A simple new method better assesses the risks posed by emerging zoonotic viruses (those transmissible from animals to humans), according to a study published in PLOS Medicine this week. Dr. Simon Cauchemez and colleagues from Imperial College London in the UK and the Centers for Disease Control and Prevention in the US show that the new tool can produce transmissibility estimates for swine flu (the H3N2v-M virus), allowing researchers to better evaluate the possible pandemic threat posed by this virus. Until now, estimates of transmissibility were derived from detailed outbreak investigations, which are resource intensive and subject to selection bias. In this study, the authors develop a method to derive unbiased estimates of transmissibility with more limited data.

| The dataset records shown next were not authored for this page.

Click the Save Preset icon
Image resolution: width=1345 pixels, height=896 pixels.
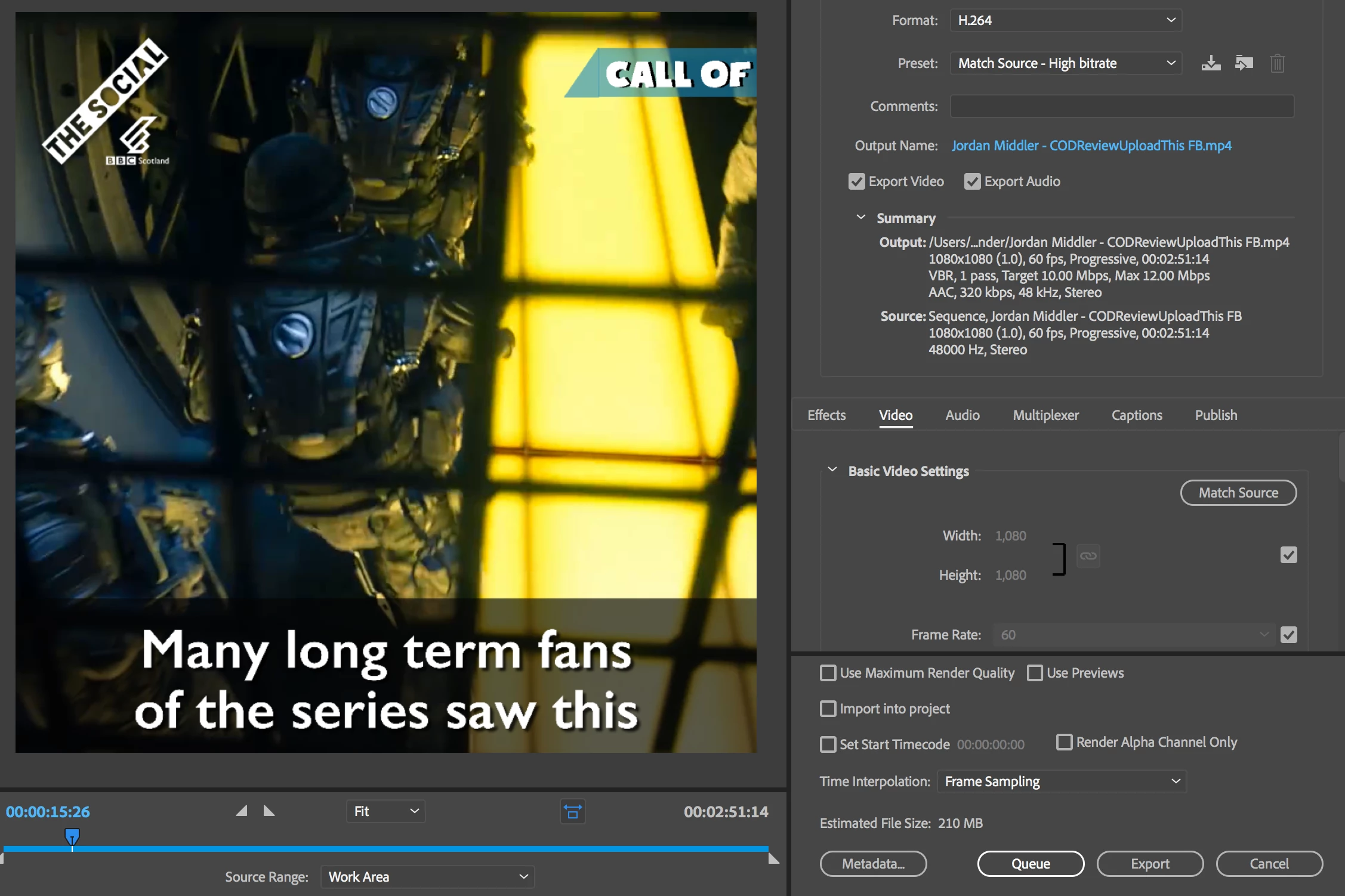(1211, 63)
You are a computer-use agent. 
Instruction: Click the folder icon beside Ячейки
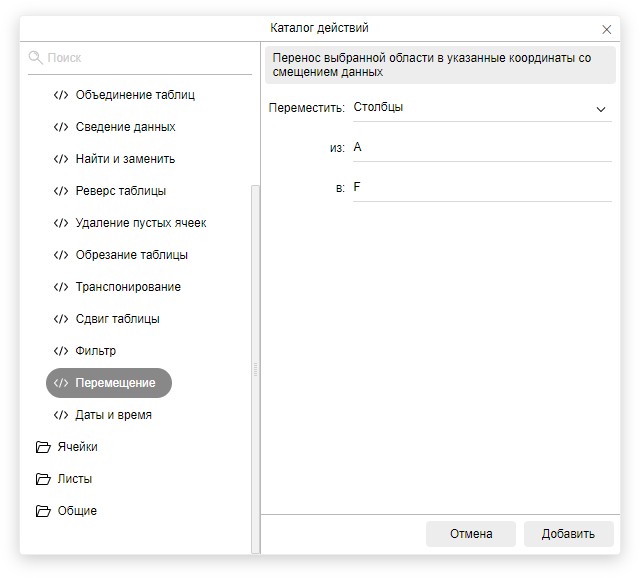tap(43, 447)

This study has important health policy implications because of the large numbers of people that could potentially be harmed by emerging viruses. Zoonotic viruses primarily cause occasional infections in human populations exposed to reservoir species (the animal species harboring the virus) because the pathogens are usually poorly adapted for sustained human-to-human transmission. However, zoonotic viruses are under strong selective pressure to acquire the ability for human-to-human transmission. Dr. Cauchemez and colleagues show that the novel approach described in this paper will be useful in assessing human-to-human transmissions during zoonotic outbreaks.
The researchers developed a mathematical model of disease transmission, which only requires data from routine surveillance and standard case investigations. They showed that the pandemic potential of a zoonotic virus could be estimated simply from the proportion of cases infected by the natural reservoir. The authors then applied their new approach to assess the human-to-human transmissibility of H1N1v, H1N2v and H3N2v viruses (in particular that of the H3N2v-M virus) from US surveillance data for the period December 2005 to December 2011 and Nipah virus in Malaysia and Bangladesh, as well as to a non-zoonotic pathogen Vibrio cholerae in the Dominican Republic. This study demonstrates the applicability of this novel approach to estimating the reproduction number R (or the number of individuals infected by a case), during zoonotic and certain non-zoonotic outbreaks.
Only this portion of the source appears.